Wednesday, March 13, 2024

 

Obscurity of the Day: It Seems Like Yesterday

 




Many local strips look a little rough around the edges, but Howard Overback and Ernie Hager produced a very fine looking feature in It Seems Like Yesterday, which they sold to the Oregon Journal. It looked so professional that when I stumbled across a few clipped samples of the feature in an old scrapbook I thought for sure it had to have been syndicated. 

Luckily the clips I found betrayed their origin as the Oregon Journal, and it turned out that GenealogyBank, a newspaper archive website I rarely use, had many years of the paper at my disposal. GenealogyBank, by the way, has a user interface much inferior to its sister site, newspapers.com, and its servers are deadly slow. Watching a newspaper page load can make me quite nostalgic for downloading on a 1200 baud modem connection. Unless there's specific material you need that is only on GenealogyBank, and they do have exclusives on  a number of major papers like the Oregon Journal, I would suggest giving them a pass. 

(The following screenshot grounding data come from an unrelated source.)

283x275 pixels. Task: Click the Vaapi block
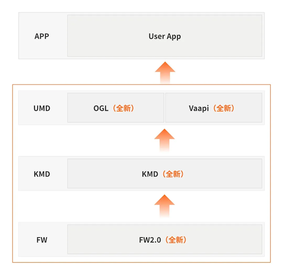(214, 108)
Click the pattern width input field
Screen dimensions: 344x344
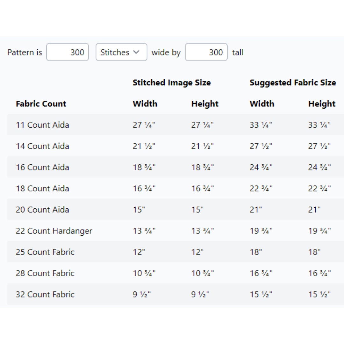68,52
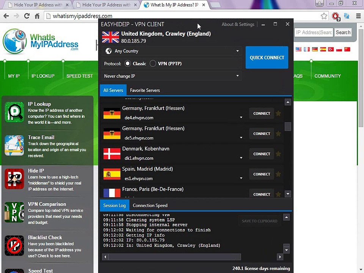Open About & Settings
The image size is (364, 273).
pos(238,24)
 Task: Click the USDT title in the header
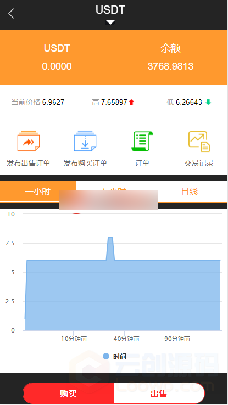click(110, 10)
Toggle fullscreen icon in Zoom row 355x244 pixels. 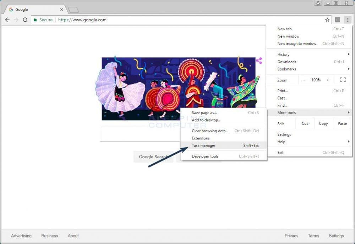tap(343, 80)
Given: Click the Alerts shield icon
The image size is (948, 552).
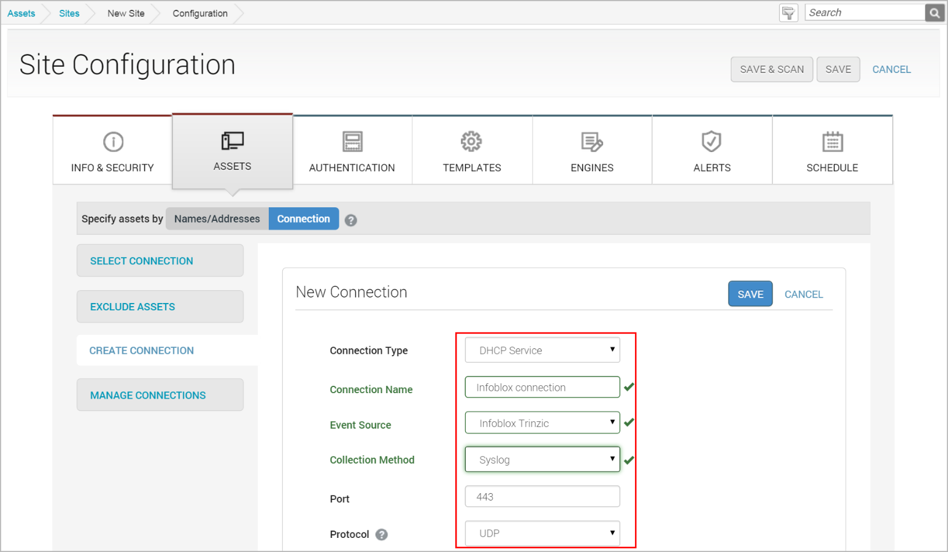Looking at the screenshot, I should click(x=711, y=142).
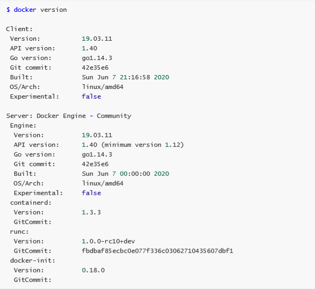Click 'minimum version 1.12' text
This screenshot has width=315, height=289.
click(143, 145)
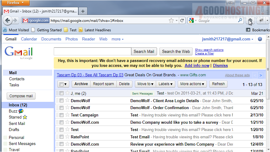
Task: Click the Add info now link
Action: (x=197, y=65)
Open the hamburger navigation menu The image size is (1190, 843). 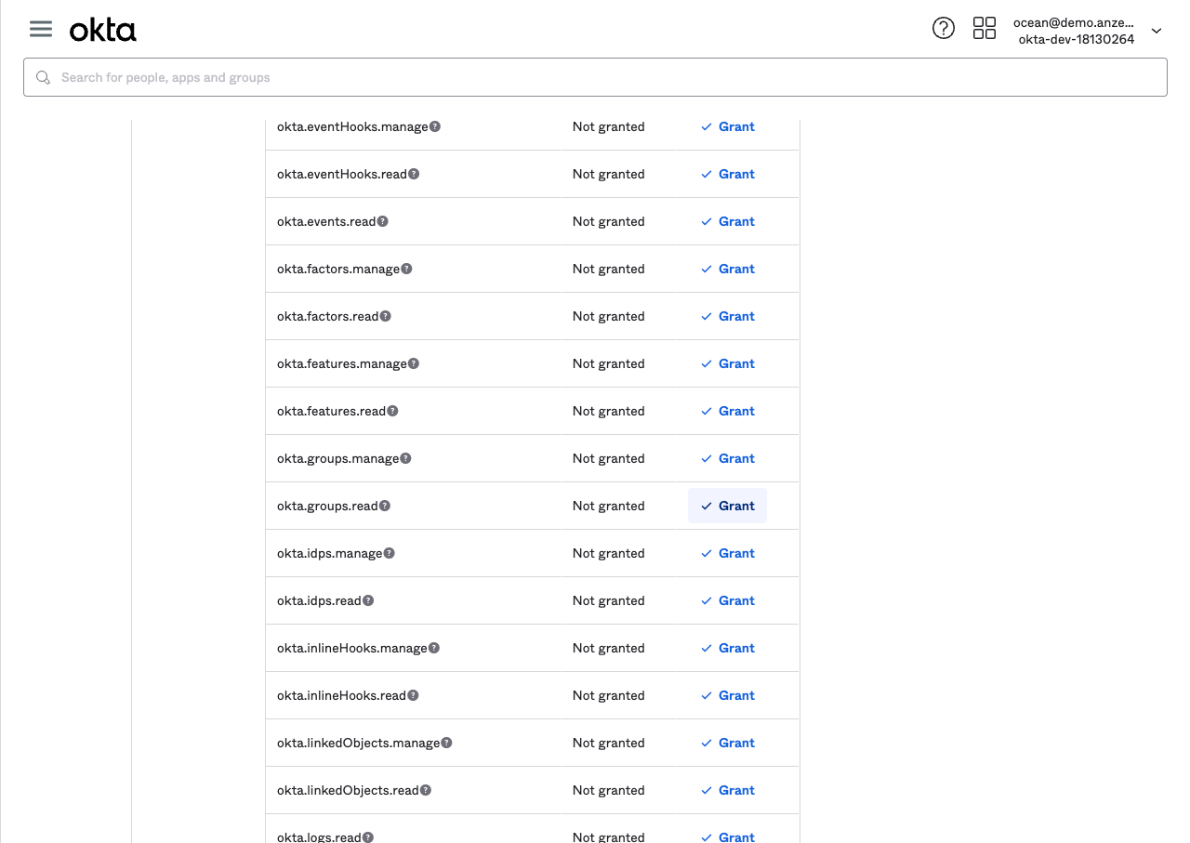point(41,29)
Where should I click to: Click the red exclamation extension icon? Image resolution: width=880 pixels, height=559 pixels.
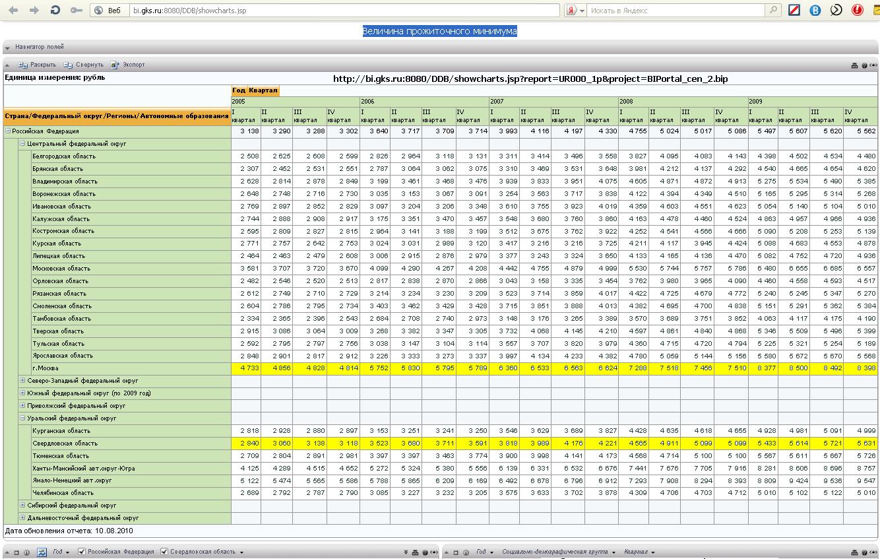coord(858,11)
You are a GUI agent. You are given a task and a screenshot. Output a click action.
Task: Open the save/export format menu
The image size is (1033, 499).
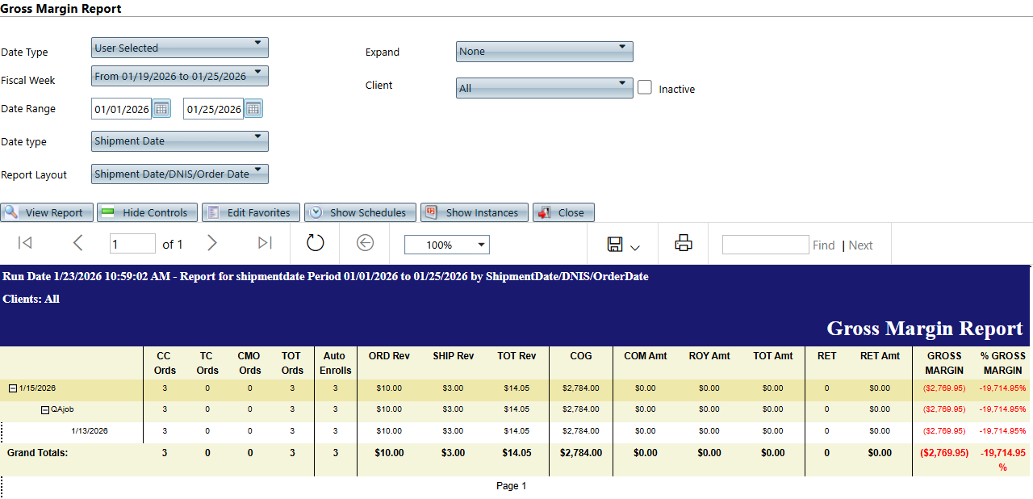point(622,245)
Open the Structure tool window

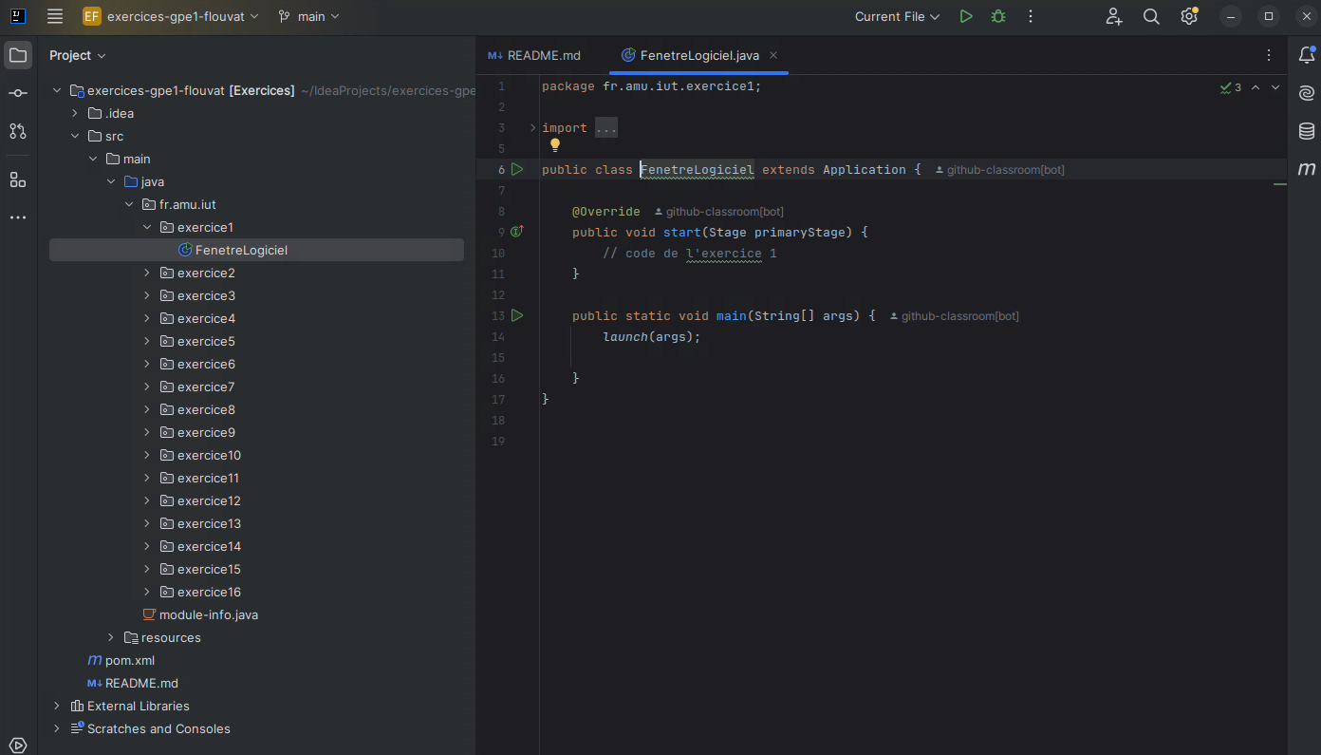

Anyhow, after many hours of watching dust accumulate on my laptop screen as I researched the short run of It Seems Like Yesterday, I can tell you that the feature began running in the Sunday magazine section on July 28 1940. The creators soon talked the Journal into taking their brainchild on a 6-day per week basis, and the feature became a daily on September 30. Everything went tickety-boo for a year and a half, and then Pearl Harbor inconveniently got bombed. Seeing the writing on the wall for these two 20-something creators, they ended with a farewell panel on March 27 1942. Overback was called up in summer 1942, and Hager probably about the same time. While Overback doesn't seem to have gone back into the stripping business when he got home, Hager did, as another of his obscure strips, Stubby Stout, has been covered here on the blog.